My policy XML file is below:
<wsp:Policy wsu:Id="UsernameToken"
xmlns:wsp="http://schemas.xmlsoap.org/ws/2004/09/policy"
xmlns:wsu="http://docs.oasis-open.org/wss/2004/01/oasis-200401-wss-wssecurity-utility-1.0.xsd">
<wsp:ExactlyOne>
<wsp:All>
<sp:TransportBinding
xmlns:sp="http://schemas.xmlsoap.org/ws/2005/07/securitypolicy">
<wsp:Policy>>
<sp:IncludeTimestamp />
</wsp:Policy>
</sp:TransportBinding>
<sp:SupportingTokens
xmlns:sp="http://docs.oasis-open.org/ws-sx/ws-securitypolicy/200702">
<wsp:Policy>
<sp:UsernameToken
sp:IncludeToken="http://docs.oasis-open.org/ws-sx/ws-securitypolicy/200702/IncludeToken/AlwaysToRecipient" />
</wsp:Policy>
</sp:SupportingTokens>
</wsp:All>
</wsp:ExactlyOne>
<ramp:RampartConfig xmlns:ramp="http://ws.apache.org/rampart/policy">
<ramp:passwordType>PasswordText</ramp:passwordType>
</ramp:RampartConfig>
It's working OK as shown in the below SOAP call:
<soapenv:Header>
<wsse:Security xmlns:wsse="http://docs.oasis-open.org/wss/2004/01/oasis-200401-wss-wssecurity-secext-1.0.xsd" soapenv:mustUnderstand="1">
<wsu:Timestamp xmlns:wsu="http://docs.oasis-open.org/wss/2004/01/oasis-200401-wss-wssecurity-utility-1.0.xsd" wsu:Id="Timestamp-1">
<wsu:Created>2013-12-24T12:55:39.089Z</wsu:Created>
<wsu:Expires>2013-12-24T13:00:39.089Z</wsu:Expires>
</wsu:Timestamp>
<wsse:UsernameToken xmlns:wsu="http://docs.oasis-open.org/wss/2004/01/oasis-200401-wss-wssecurity-utility-1.0.xsd" wsu:Id="UsernameToken-2">
<wsse:Username>username</wsse:Username>
<wsse:Password Type="http://docs.oasis-open.org/wss/2004/01/oasis-200401-wss-username-token-profile-1.0#PasswordText">password</wsse:Password>
</wsse:UsernameToken>
</wsse:Security>
</soapenv:Header>
What I would like to do is configure the Created value so it is not necessarily bound to the server time, and also configure the duration between Created and Expires.
How can I do that?
Ok so I'm answering my own question.
It seems like there is no point in setting different timestamps as, per standards, the Timestamp should be sent in UTC format.

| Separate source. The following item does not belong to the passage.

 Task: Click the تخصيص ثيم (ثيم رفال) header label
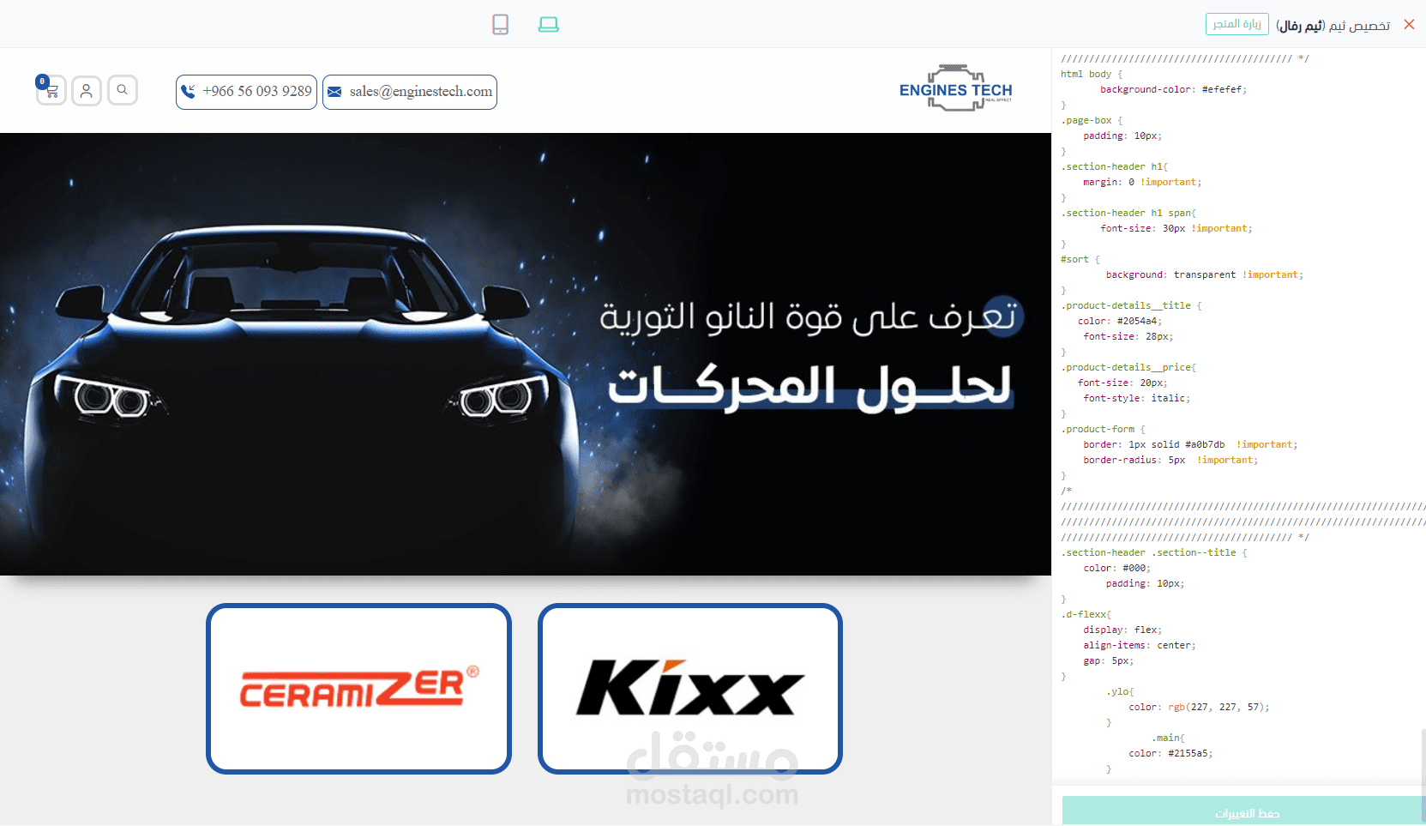1335,24
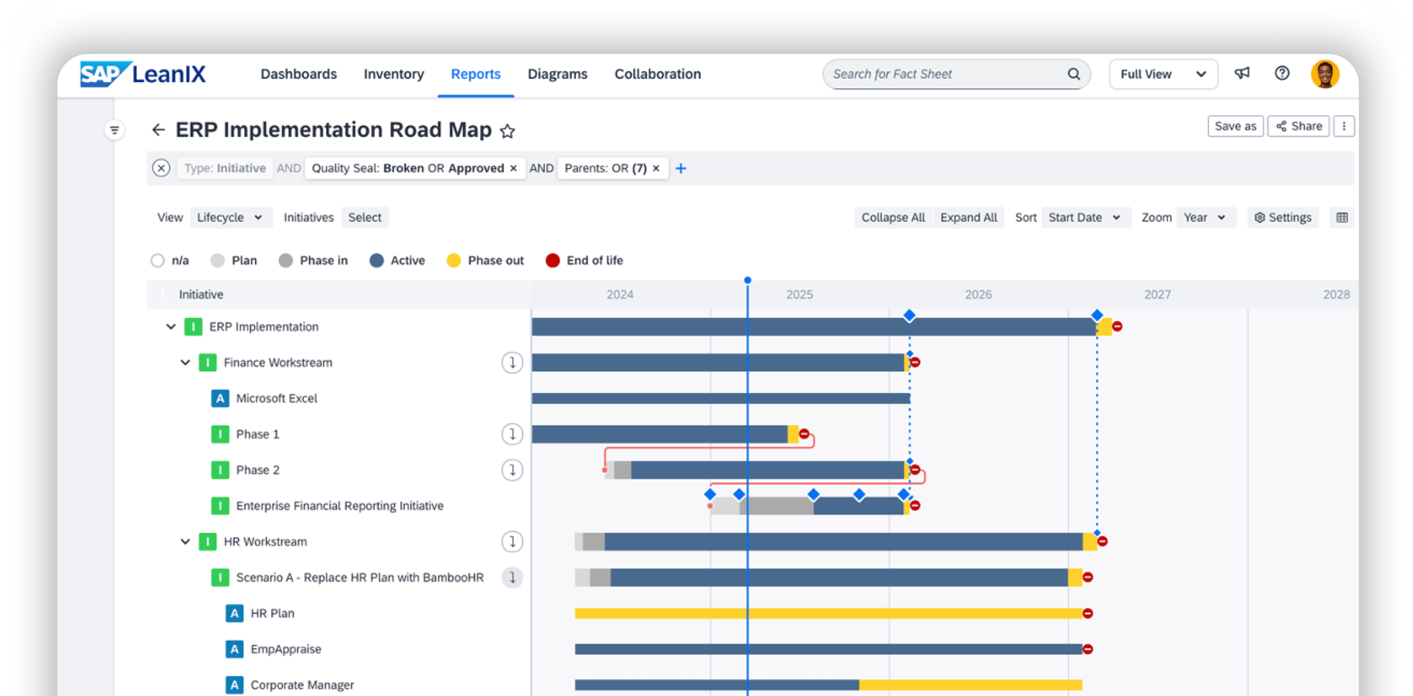Image resolution: width=1413 pixels, height=696 pixels.
Task: Open the Lifecycle view dropdown
Action: coord(230,217)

As for the TTL, this can be configured from the policy.xml file:
<ramp:RampartConfig xmlns:ramp="http://ws.apache.org/rampart/policy">
<ramp:timestampTTL>600</ramp:timestampTTL>
<ramp:timestampMaxSkew>600</ramp:timestampMaxSkew>
<ramp:RampartConfig>
I will keep the thread open for a day or two to see if anyone else would like to present a different opinion.